New research tracked the canines in northern Minnesota for years to see just how they reshape their ecosystems.
Audio of wolves inside Voyageurs National Park, courtesy of Jacob Job.
New research tracked the canines in northern Minnesota for years to see just how they reshape their ecosystems.
Audio of wolves inside Voyageurs National Park, courtesy of Jacob Job.
This is 60-second science, I'm Jason Goldman.
GABLE: "We literally get down on our hands and knees and start slowly sifting through the leaf litter, looking through bits of hair or a little chunk of bone…
Tom Gable is tracking a predator. In fact, he’s tracking a whole pack of them.
GABLE: It's very much like a crime scene investigation….
[Sounds of Voyageurs wolves]
Since 2015, the University of Minnesota conservation biologist has used GPS collars to track 30 wolves inside Voyageurs National Park.
Those collars led Gable and his team to kill sites.
And there, amid the leaf litter, were bloodied bits of fur and bone … clues about how wolves alter the ecosystems they live, and hunt, and kill in.
The long-term study is, in a way, a quest to broaden a science story that goes back 25 years.
For wildlife ecologists, the story of the reintroduction of wolves to the Greater Yellowstone Ecosystem on January 12, 1995, has become canonical.
The story goes something like this: as the elk grew to fear the wolves, they changed where and how they foraged.
That gave willows, cottonwoods, and aspens a better chance to grow near streams.
It also meant more river-side berries for foraging grizzly bears.
And it led to alterations in the flow of those streams, sending water in new directions.
Wolves outcompete coyotes for access to prey, so coyotes populations plummeted.
Which led to a rise in fox, rabbit, and ground-nesting bird numbers.
And so on.
Ecologists call this row of biological dominoes a trophic cascade.
GABLE: "Regardless of your inclination, it's hard not to be like, wow this is amazing. If that is true, it's really incredible."
New findings cast some doubt on the idea that wolves primarily regulate the Greater Yellowstone Ecosystem through fear and intimidation.
And regardless of the situation there, very little research has been conducted on this question in ecosystems that don't resemble the mountains and grasslands of Yellowstone.
Which brings us back to the boreal forests of northern Minnesota, and the ground that Tom Gable and his team have been crawling over the last few years.
During the winter, wolves work together to kill large prey like deer.
But Gable found that in warmer, ice-free months, wolves focus on smaller prey, like newborn deer fawns – and especially beavers.
And that’s where things get really interesting for the ecosystem.
GABLE: "Wolves, by preying on dispersing beavers, alter where wetlands are created.
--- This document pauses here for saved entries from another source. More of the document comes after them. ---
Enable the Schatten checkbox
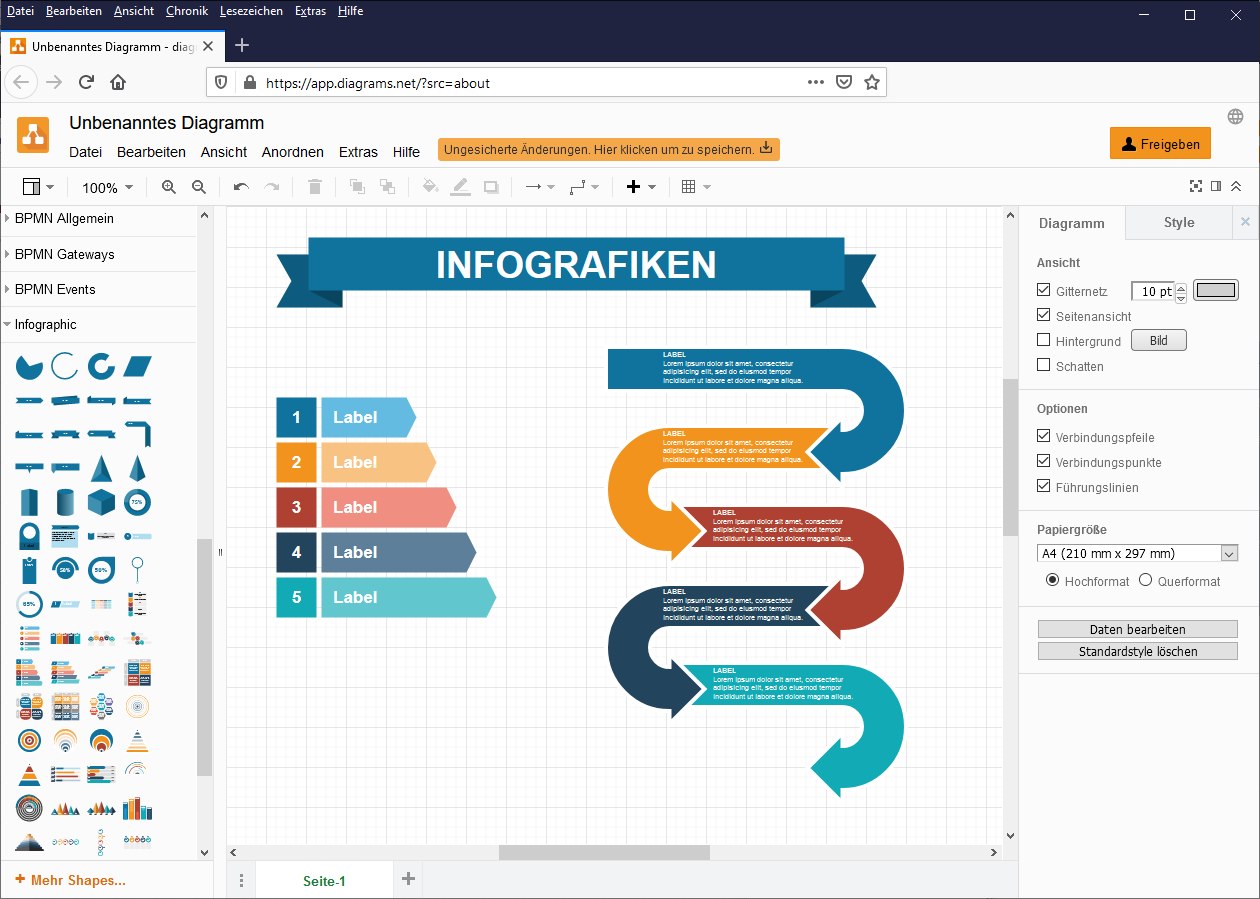This screenshot has height=899, width=1260. (1044, 366)
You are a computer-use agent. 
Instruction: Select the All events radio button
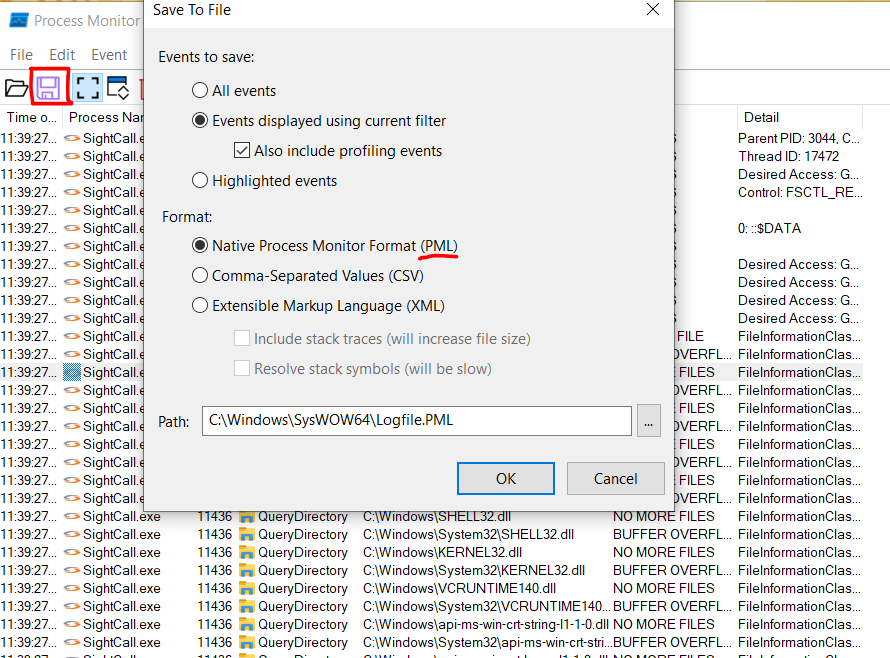[202, 90]
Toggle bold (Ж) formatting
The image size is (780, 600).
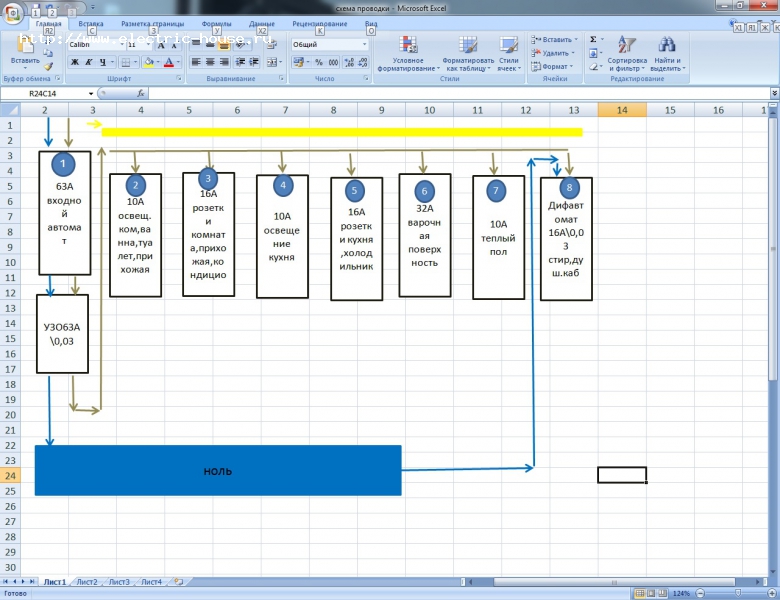coord(75,62)
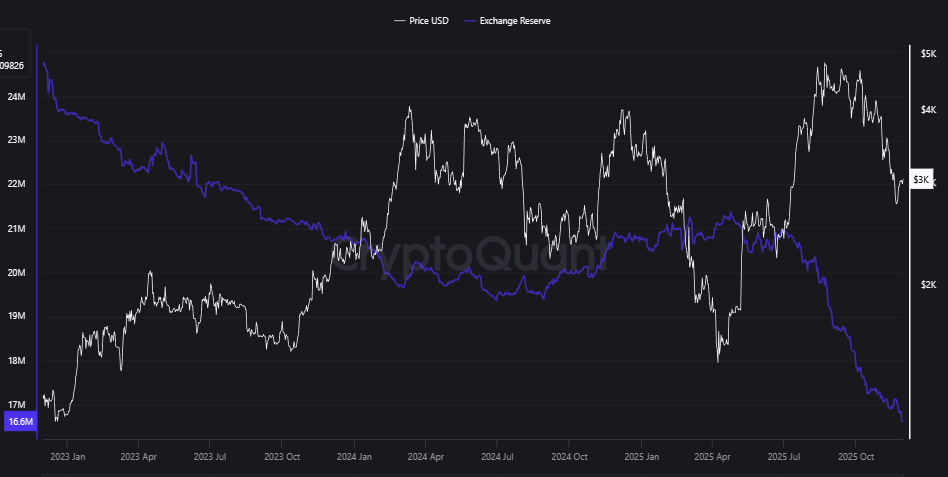This screenshot has height=477, width=948.
Task: Click the $3K current price tag
Action: point(922,180)
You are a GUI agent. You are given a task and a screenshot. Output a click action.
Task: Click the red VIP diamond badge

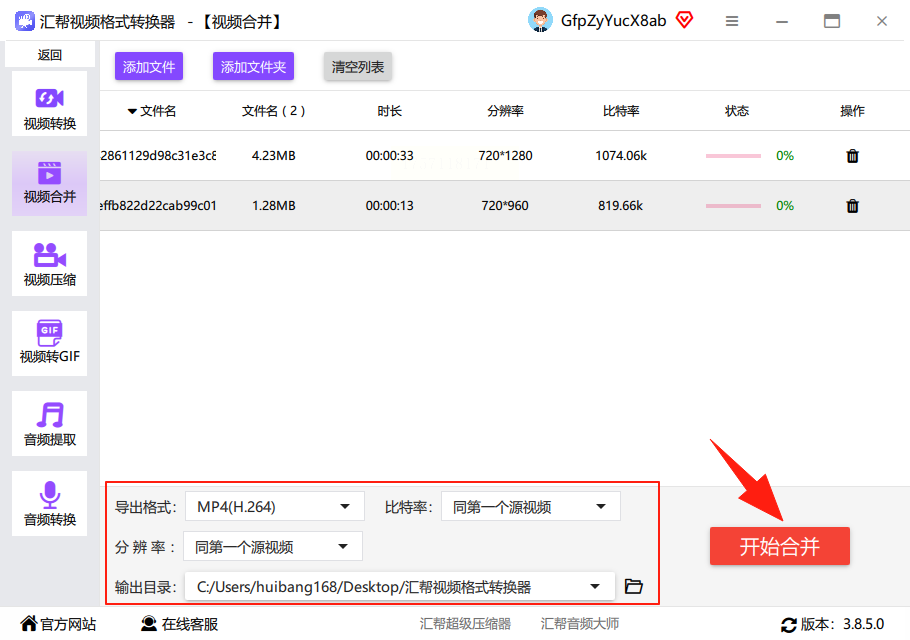685,20
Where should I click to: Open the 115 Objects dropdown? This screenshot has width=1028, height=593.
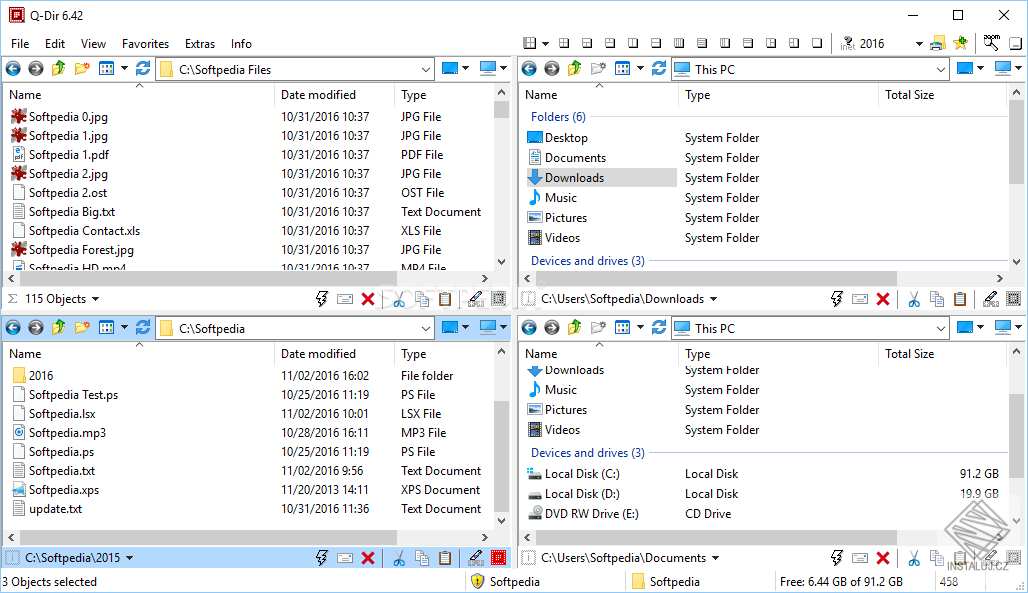coord(95,299)
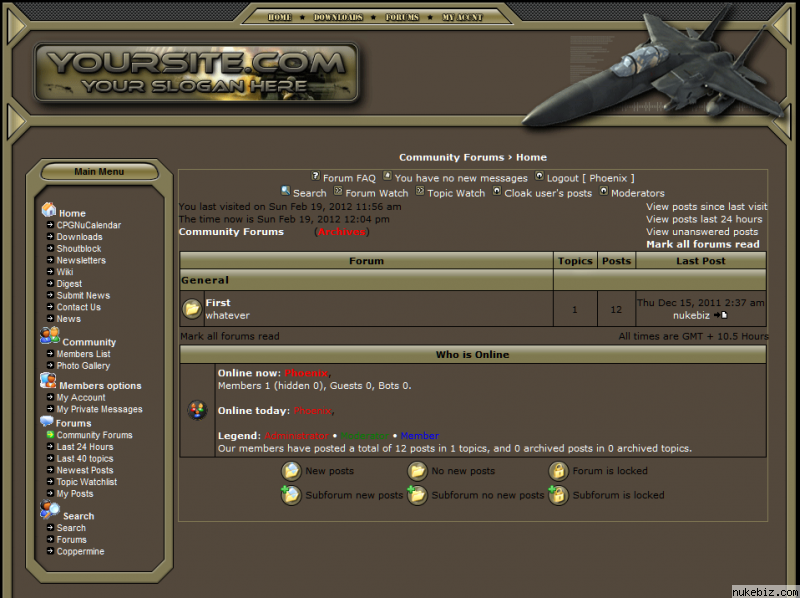Screen dimensions: 800x598
Task: Click the Moderators icon in forum navigation
Action: (603, 191)
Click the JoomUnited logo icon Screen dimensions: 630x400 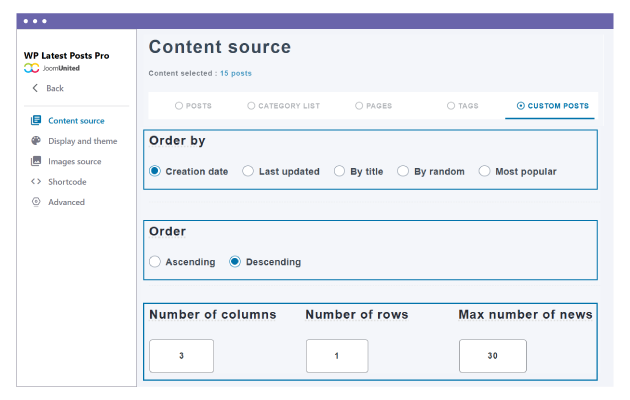[32, 68]
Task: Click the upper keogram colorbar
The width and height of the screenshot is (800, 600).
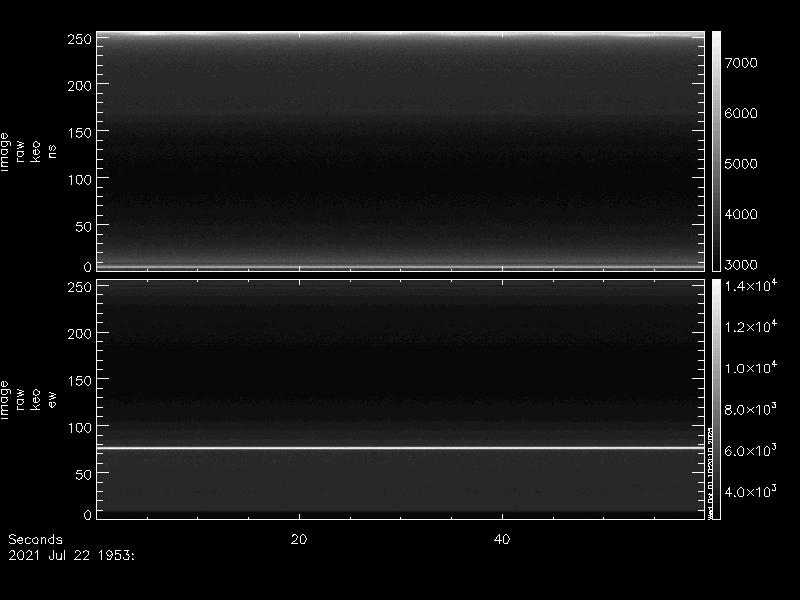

If a young beaver gets killed after leaving home, it will never have a chance to build a new dam.
Even if it had started construction before becoming a wolf's lunch, the dam will remain unfinished and fall into disrepair.
Beavers are ecosystem engineers. When a wolf kills one, it can have a big impact.
GABLE: "Because they prevent beavers from converting a forest into a wetland. In that regard, wolves are connected to all the ecological processes that are associated with wetlands and beaver ponds."
Ecologists have long assumed the predators can influence their ecosystems in two main ways.
One is through fear and intimidation, like in the Yellowstone story. The second is through direct killing.
The Voyageurs wolves offer up a third possibility.
The park and the forests surrounding it have more than 7000 beaver ponds. Gable estimates that wolves have a direct impact each year on around 88 of them.
That’s a mere one and a quarter percent affected.
So it's hard to argue that wolves are responsible for re-shaping the ecosystem in the broadest sense.
But it's equally hard to deny that they help to maintain a diversity of habitats across the landscape.
GABLE: "But I don't really think that estimate is a key finding, so to speak. Because I think the real goal, the real point of our paper was simply to flesh out this mechanism of how wolves do this."
The study was published in the November 13 issue of the journal Science Advances.
GABLE: "This is something worth studying, and this is likely happening in a variety of ecosystems."
[Sounds of Voyageurs wolves]
—Jason G. Goldman
(The above text is a transcript of this podcast)
[Thomas D. Gable et al. Outsized effect of predation: Wolves alter wetland creation and recolonization by killing ecosystem engineers.]